── SOURCE MATERIAL
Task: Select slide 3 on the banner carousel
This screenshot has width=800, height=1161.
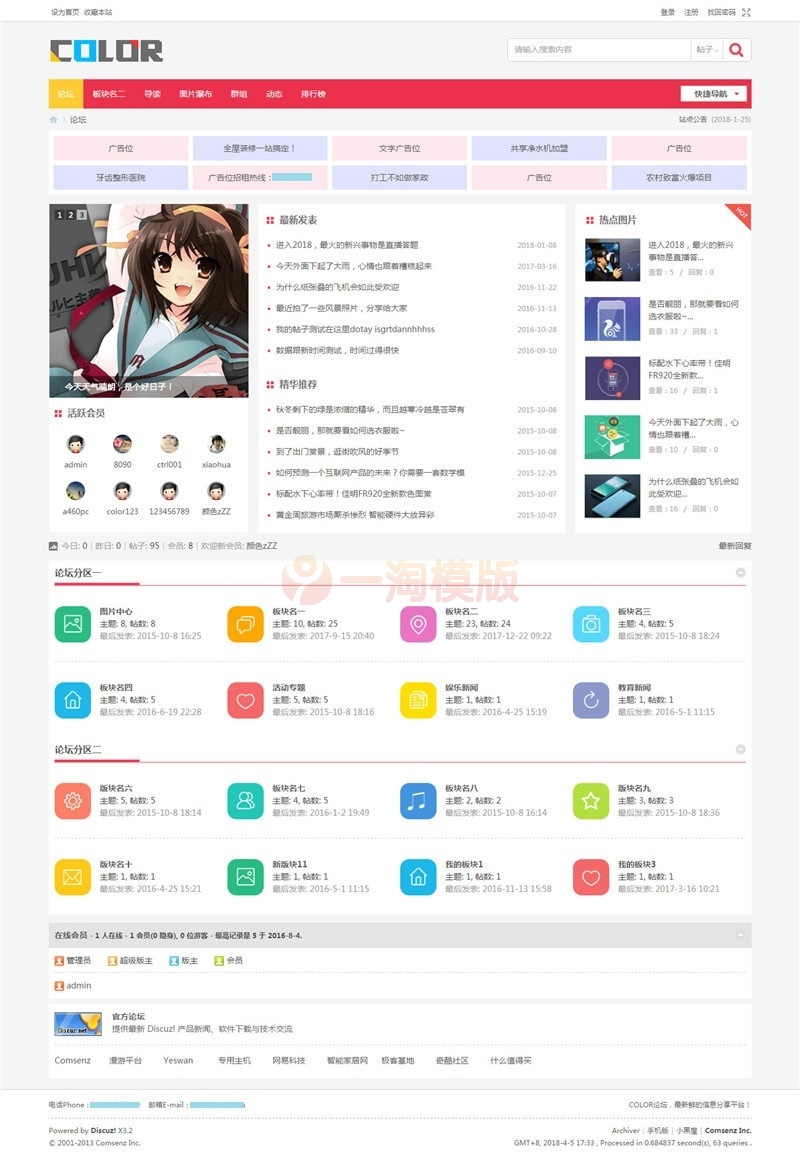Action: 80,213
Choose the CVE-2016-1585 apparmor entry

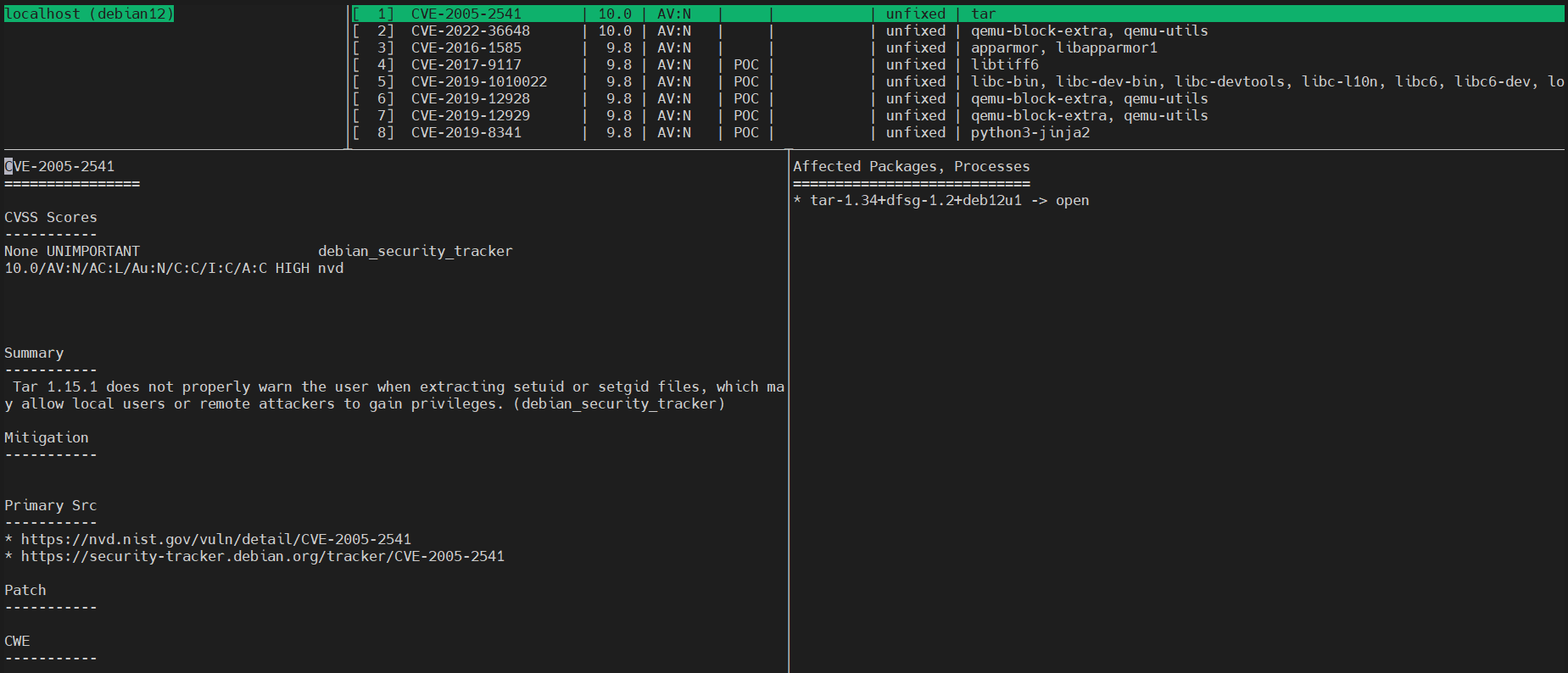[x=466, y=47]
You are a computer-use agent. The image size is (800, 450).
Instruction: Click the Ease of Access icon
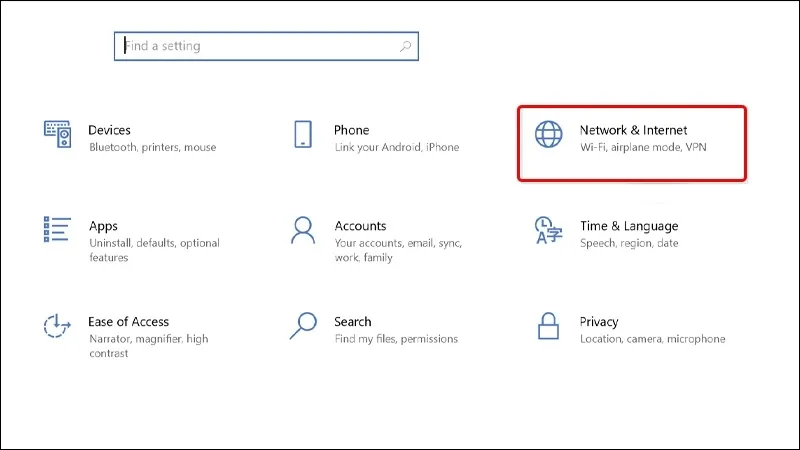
────
=== OBJECTIVE ===
Copy out the material above with "Click" replaced by "Tap" and everything else unchanged. Leave out the pictures.

=== ANSWER TO THIS TASK ===
Task: Select slide 3 on the banner carousel
This screenshot has width=800, height=1161.
Action: 80,213
Choose the CVE-2016-1585 apparmor entry

[x=466, y=47]
You are a computer-use agent. The image size is (800, 450).
Instruction: Tap the Ease of Access icon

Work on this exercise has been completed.